Canonicalizing Paginated Pages Back to Main Page Can Cause Crawling & Indexing Issues
Canonicalizing pages in a paginated set back to the first page can be problematic because Google may see that these are different pages and ignore the rel canonical. Alternatively, if Google does follow the rel canonical to the main page, this could mean links and content on other pages might be missed.
GSC New Performance Report & Old Crawl Errors Report Show Googlebot Data at Different Stages
The Performance report in the new Search Console shows the end of the pipeline of search analytics, taking into account errors that have been reprocessed. So this shows different data to the Crawl Errors report in the old Search Console which shows the unprocessed errors.
Google Doesn’t Cache Pages With Server Errors
Googlebot doesn’t cache pages which return a server error, so it wouldn’t be possible to see what Googlebot saw in the GSC errors report.

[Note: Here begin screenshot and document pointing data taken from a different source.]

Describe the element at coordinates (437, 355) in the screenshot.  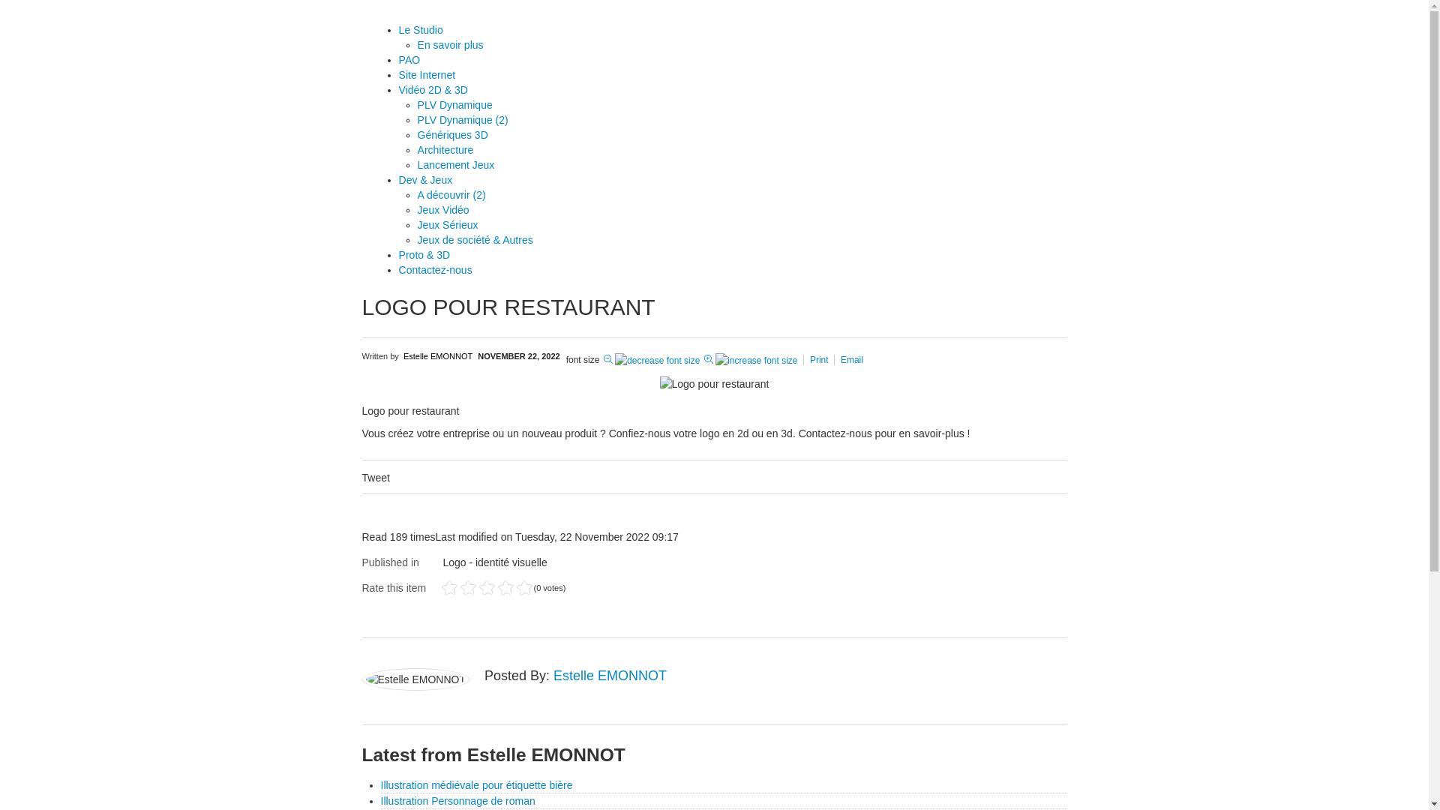
I see `'Estelle EMONNOT'` at that location.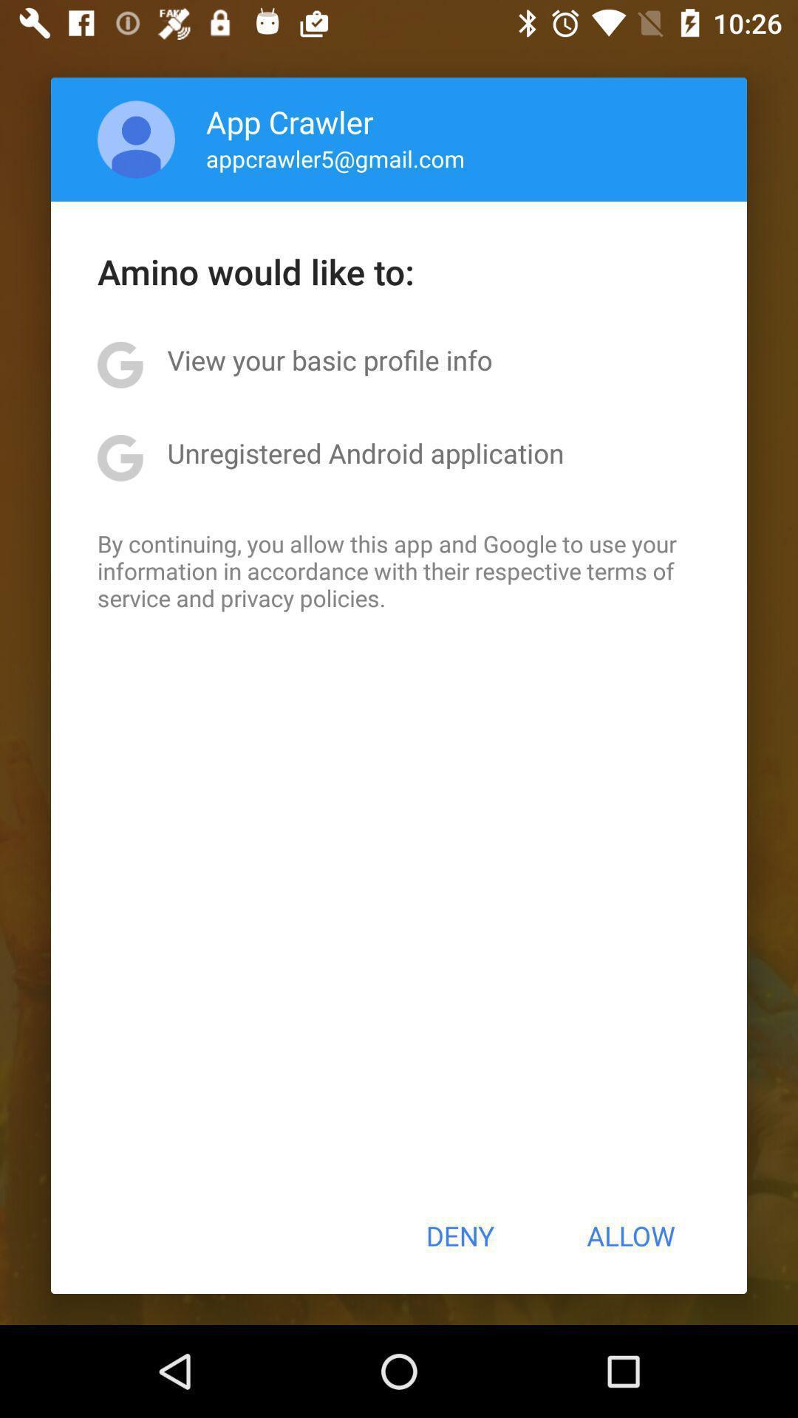  I want to click on item above unregistered android application icon, so click(329, 360).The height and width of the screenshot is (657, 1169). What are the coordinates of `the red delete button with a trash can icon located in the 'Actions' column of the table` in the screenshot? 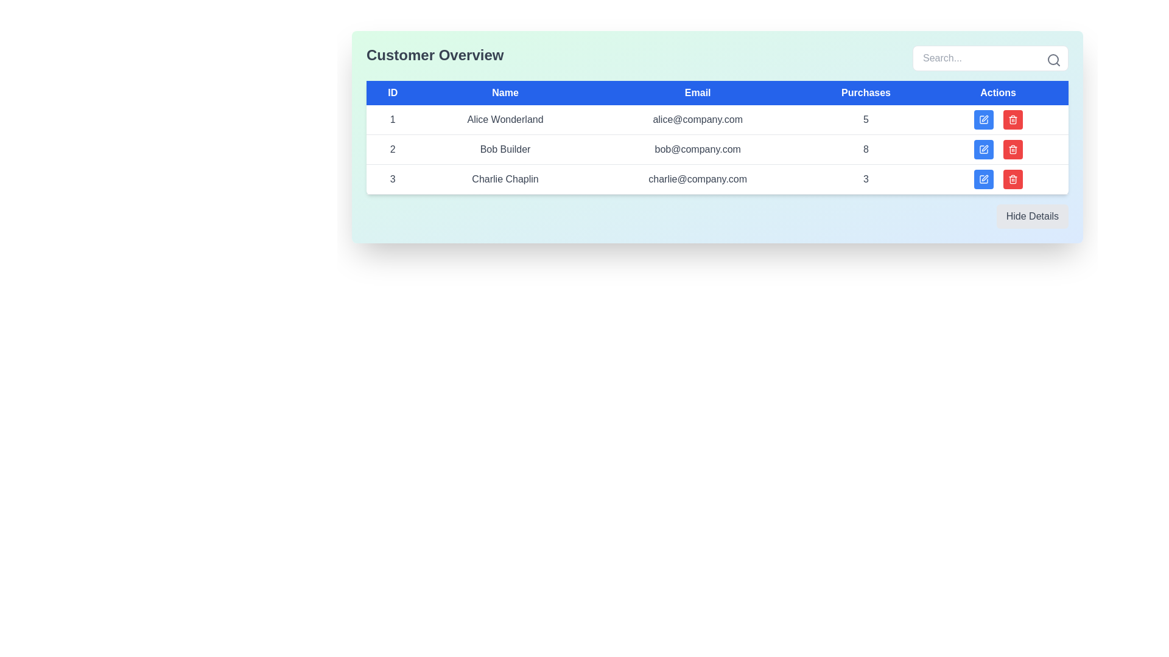 It's located at (1012, 149).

Crawl Errors May Take Months to Clear
Broken URLs which are being shown as Crawl Errors may not be crawled frequently and may take many months to be re-crawled before they are dropped. Unless they are important pages which should be indexed, they can be ignored.
GSC Crawl Error Priority Ranked According to User Relevancy
Crawl error priority ranks errors based on how relevant they are for users e.g. URLs that users are more likely to find on the site.
Temporary Performance Issues Generate Crawl Errors for Working Pages
Sometimes crawl errors are reported by Google for pages which appear to be working when tested later and may be difficult to reproduce. You can check the server logs to see if this was a temporary issue with server performance and can be avoided in the future.
Search Console Crawl Errors May Take a Year to Update
It takes some time to report crawl errors in Search Console, and detect when they have updated, potentially up to a year for some URLs.
Google Periodically Recrawl Pages with Crawl Errors
Google will sometimes retry pages which have previously thrown up crawl errors, even over a number of years, to make sure they are not missing anything new. If you see old URLs showing up as crawl errors, it’s not something you need to resolve.
Google Supports URLs up to 2000 characters
Google supports URLs up to 2000 characters.
Broken Schema Markup will be Ignored
If Google can’t recognise markup due to errors then it won’t be used, but markup isn’t used for rankings.